Weekly Market Commentary February 28th to March 4th 2022
Chicago PMI, one of the most closely watched manufacturing gauges, disappointed by delivering a 56 reading vs. an analyst projection of 63. Although the survey still showed manufacturing expansion, New Orders and manufacturing employment reading dropped. The Dallas Fed’s regional manufacturing survey countered that narrative, showing rising order demand and employment, as well as sky-high raw material prices. Differences in COVID case counts during the survey period likely played a part in the divergence.
ISM Manufacturing, a national survey, showed an expansionary 58.6 reading vs. an estimate of 58. Employment levels expanded slowly, although new order volume was strong. Suppliers reported longer delivery times and backlogs of orders. The Services component of ISM was much weaker, falling 3.4 points from last month to 56.5. That’s the lowest reading for this gauge since November 2020, reflecting lower orders and employment, and continued supply chain struggles.

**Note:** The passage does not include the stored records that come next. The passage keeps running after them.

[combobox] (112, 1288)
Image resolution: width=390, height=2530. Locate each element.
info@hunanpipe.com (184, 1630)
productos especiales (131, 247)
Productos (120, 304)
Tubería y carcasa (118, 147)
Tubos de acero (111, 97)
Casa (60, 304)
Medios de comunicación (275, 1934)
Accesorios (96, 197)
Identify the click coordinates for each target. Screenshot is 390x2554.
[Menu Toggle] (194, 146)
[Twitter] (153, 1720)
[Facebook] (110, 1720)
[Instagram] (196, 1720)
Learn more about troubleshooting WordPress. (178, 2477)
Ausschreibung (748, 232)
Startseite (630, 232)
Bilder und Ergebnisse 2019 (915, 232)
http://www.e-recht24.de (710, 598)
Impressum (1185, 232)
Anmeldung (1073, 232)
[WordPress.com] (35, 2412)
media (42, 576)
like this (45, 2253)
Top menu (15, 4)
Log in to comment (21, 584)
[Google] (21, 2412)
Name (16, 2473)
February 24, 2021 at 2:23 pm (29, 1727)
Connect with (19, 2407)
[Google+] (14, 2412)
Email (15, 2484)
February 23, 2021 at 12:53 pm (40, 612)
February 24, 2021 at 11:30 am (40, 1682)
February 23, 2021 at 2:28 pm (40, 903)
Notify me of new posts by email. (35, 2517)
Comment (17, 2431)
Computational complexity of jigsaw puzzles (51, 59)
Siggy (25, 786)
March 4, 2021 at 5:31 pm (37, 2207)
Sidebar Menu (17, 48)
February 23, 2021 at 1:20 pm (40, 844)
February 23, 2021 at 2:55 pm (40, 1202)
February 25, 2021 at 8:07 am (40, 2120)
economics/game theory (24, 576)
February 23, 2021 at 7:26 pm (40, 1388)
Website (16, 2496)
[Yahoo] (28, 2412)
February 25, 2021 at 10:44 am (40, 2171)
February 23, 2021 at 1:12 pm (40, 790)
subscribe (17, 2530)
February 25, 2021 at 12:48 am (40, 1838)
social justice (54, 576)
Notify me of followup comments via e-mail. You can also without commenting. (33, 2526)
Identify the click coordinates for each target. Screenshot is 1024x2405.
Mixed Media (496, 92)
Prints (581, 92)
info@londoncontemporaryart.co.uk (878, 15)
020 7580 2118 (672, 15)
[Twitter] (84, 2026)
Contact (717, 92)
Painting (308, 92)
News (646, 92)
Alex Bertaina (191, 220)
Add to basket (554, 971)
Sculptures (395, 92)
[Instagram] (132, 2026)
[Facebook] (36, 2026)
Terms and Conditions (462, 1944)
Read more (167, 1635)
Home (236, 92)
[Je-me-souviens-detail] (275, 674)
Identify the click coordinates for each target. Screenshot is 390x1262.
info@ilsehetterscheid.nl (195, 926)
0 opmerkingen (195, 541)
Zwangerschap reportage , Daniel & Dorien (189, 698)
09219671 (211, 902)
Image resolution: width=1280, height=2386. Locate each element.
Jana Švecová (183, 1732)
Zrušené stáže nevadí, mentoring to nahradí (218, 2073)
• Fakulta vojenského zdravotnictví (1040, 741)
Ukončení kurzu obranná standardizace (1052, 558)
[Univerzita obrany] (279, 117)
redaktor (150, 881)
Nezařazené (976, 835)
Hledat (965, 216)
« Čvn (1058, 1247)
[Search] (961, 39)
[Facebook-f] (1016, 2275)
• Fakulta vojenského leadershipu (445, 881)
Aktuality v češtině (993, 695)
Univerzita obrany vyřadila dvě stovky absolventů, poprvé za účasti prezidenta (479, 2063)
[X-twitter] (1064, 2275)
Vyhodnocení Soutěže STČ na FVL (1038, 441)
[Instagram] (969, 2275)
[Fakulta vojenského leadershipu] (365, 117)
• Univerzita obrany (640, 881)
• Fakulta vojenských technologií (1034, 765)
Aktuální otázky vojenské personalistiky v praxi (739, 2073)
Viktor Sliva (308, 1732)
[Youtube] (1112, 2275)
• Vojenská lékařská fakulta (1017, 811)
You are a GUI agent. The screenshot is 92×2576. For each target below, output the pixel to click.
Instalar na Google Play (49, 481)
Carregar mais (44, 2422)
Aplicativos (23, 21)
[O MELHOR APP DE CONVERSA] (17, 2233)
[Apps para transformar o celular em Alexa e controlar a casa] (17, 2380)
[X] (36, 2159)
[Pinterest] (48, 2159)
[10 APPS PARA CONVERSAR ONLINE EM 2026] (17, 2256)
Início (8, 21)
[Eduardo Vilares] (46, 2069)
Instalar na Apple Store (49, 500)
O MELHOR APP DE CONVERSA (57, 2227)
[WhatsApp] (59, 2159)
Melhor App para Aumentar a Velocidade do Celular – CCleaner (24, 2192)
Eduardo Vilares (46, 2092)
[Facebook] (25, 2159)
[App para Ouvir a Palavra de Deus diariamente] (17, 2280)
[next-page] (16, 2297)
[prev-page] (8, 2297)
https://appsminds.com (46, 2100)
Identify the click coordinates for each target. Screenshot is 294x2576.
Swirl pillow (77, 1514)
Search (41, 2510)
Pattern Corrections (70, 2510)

Federal Reserve Chairman Jerome Powell spoke in front of Congress on Tuesday, and his commentary was well-received by the markets. Powell expressed that the Fed can be nimble in the face of the Ukraine crisis and will almost certainly raise short-term interest rates by 0.25% at their upcoming meeting. The Fed is concluding their bond purchases (known as Quantitative Easing) this month, but it is unclear when they will begin to let bonds mature without replacing them. The speed of this maneuver will be one of the biggest factors on interest rates and stock market sentiment this year.
Friday’s Jobs Report was a slam dunk. 678,000 jobs were added, and wages didn’t budge from last month, which allows the Fed to be more cautious in raising interest rates to combat inflation. However, at 5.1% annually, wage growth is still very high by historical standards. The Unemployment Rate declined to 3.8% and the Labor Force Participation Rate increased slightly to 62.3%. The view of the labor market has changed significantly in the past few months. Job growth has been stellar, and the Labor Department has been consistently revising employment figures higher. This suggests they had trouble collecting accurate data during the most stressful period of the pandemic. Weekly Jobless Claims of 215,000, the lowest in two months, added to the good news.
Although a secondary concern relative to its humanitarian impact, the war in Ukraine has impacted U.S. markets to a significant degree. This week, the S&P 500 fell -1.3% to 4,329, while the NASDAQ slipped -2.9% to 13,313, as shares of high-flying technology stocks went out of favor for the time being. Meanwhile, the yield on the 10-year U.S. Treasury plummeted to 1.74%, after finishing last week at 1.98%. “Safe Haven” investments are in style, as gold also rose. The price of oil has been an obvious focus point as sanctions loom and demand for Russian oil declines. West Texas crude oil for April delivery now contracts for $115, compared to $92 just a week ago. Several other commodities that are produced in Russia or the Ukraine exploded in price this week, namely palladium and wheat.